De même, lorsque Roland Berger recommande de créer un organisme public de fourniture de données aux investisseurs qui sera ensuite privatisé, le patron d’une société d’intermédiation répond : « C’est un peu scolaire comme proposition. Chaque émetteur doit fournir l’information financière le concernant, mais aucun ne le fait. C’est le rôle du régulateur de s’assurer que cette obligation est remplie. Les états financiers doivent être disponibles en temps et en heure sur le site du régulateur. Créer un organisme va-t-il rendre ces émetteurs plus communicatifs ? » Rien n’est moins sûr.

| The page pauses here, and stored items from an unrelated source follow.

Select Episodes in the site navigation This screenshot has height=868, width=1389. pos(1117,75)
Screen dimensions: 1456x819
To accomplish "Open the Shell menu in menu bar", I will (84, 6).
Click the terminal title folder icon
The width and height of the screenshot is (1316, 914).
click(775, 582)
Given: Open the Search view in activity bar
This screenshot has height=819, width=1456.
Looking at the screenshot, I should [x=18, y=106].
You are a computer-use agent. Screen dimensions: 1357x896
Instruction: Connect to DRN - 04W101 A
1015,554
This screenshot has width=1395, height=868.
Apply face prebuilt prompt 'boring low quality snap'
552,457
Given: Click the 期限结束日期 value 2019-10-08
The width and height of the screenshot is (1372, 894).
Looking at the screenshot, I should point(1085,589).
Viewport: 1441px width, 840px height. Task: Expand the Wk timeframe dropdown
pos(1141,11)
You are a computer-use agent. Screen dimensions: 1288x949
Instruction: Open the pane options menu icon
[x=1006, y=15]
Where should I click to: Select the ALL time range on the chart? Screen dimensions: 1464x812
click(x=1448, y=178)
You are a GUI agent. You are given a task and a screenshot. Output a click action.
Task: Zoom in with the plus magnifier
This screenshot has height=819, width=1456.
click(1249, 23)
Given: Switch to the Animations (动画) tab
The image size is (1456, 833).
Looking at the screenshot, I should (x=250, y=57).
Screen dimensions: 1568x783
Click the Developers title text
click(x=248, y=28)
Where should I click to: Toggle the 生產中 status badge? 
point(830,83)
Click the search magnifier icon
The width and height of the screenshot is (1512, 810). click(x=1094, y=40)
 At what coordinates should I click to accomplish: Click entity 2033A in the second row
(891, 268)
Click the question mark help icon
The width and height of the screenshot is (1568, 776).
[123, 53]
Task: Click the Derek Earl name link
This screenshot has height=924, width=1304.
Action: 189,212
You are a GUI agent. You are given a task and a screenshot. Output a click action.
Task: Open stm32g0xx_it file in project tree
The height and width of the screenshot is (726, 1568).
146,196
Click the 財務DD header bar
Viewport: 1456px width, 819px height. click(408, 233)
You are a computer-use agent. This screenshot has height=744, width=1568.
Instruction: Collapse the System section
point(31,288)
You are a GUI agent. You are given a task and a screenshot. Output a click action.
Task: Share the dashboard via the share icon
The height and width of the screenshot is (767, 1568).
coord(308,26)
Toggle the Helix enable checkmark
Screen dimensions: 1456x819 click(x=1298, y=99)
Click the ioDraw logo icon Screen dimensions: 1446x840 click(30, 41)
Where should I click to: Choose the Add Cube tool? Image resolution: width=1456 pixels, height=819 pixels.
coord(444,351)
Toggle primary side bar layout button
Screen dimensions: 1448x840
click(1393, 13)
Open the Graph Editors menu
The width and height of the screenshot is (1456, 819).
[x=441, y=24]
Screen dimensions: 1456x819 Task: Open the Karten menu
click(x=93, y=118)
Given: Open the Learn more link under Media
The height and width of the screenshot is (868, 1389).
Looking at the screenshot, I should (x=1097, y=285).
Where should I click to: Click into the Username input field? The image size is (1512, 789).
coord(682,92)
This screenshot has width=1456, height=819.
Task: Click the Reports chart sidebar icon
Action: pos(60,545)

4. Réformer le cadre réglementaire
Il s’agit certainement du chantier le plus ardu. Sur 40 actions identifiées par Roland Berger, 29 concernent les réglementations, la législation et les procédures. Des points qui touchent à certaines questions sensibles, telles que le passeport Cemac, la libre circulation des personnes, des biens et des capitaux ou encore la réduction du financement des États par la BEAC. Ce dernier sujet est d’autant plus délicat que, dans la conjoncture actuelle de chute des cours des matières premières, les pays de la Cemac attendent beaucoup de leur banque centrale.
Outre l’harmonisation de la fiscalité des revenus des valeurs mobilières, la nécessité de baisser les coûts d’introduction en Bourse ou l’autorisation donnée aux sociétés d’intermédiation de passer des ordres pour le compte de leurs consœurs étrangères, l’étude fourmille de suggestions pour favoriser l’expansion de l’épargne longue. « Le cadre législatif doit être très volontaire pour renforcer la capacité d’épargne de la sous-région », explique Georges Ferré. Des incitations fiscales sur les produits d’assurance-vie permettraient par exemple aux assureurs de jouer pleinement leur rôle d’investisseurs institutionnels, notamment dans le domaine des infrastructures. « Les régulateurs de la sous-région ont un savoir-faire pour moderniser, faire avancer et adopter rapidement les textes », assure le consultant.
5. Mieux communiquer
À Abidjan, les dirigeants de la BRVM ont montré l’exemple. Depuis trois ans, ils multiplient les opérations marketing dans l’UEMOA, mais aussi à Casablanca, Londres, New York ou Paris. Une stratégie qui a contribué aux belles performances de la place. Avec une progression de 17,77 %, le BRVM Composite s’est ainsi classé en tête des indices boursiers du continent en 2015. D’ailleurs, des assureurs et des fonds souverains de la Cemac préfèrent investir sur la place ouest-africaine, relève Roland Berger.
Les analystes du cabinet s’attardent ainsi sur la nécessité de promouvoir la place financière d’Afrique centrale auprès de la communauté des investisseurs, notamment locaux. « Il est important de stimuler la demande locale, car la Bourse est conçue par et pour la région. C’est un outil de croissance inclusive que les populations doivent s’approprier », estime Georges Ferré. Pour faire passer ce message, les régulateurs et promoteurs de la place peuvent s’appuyer sur les organisations professionnelles, les patronats mais aussi l’État.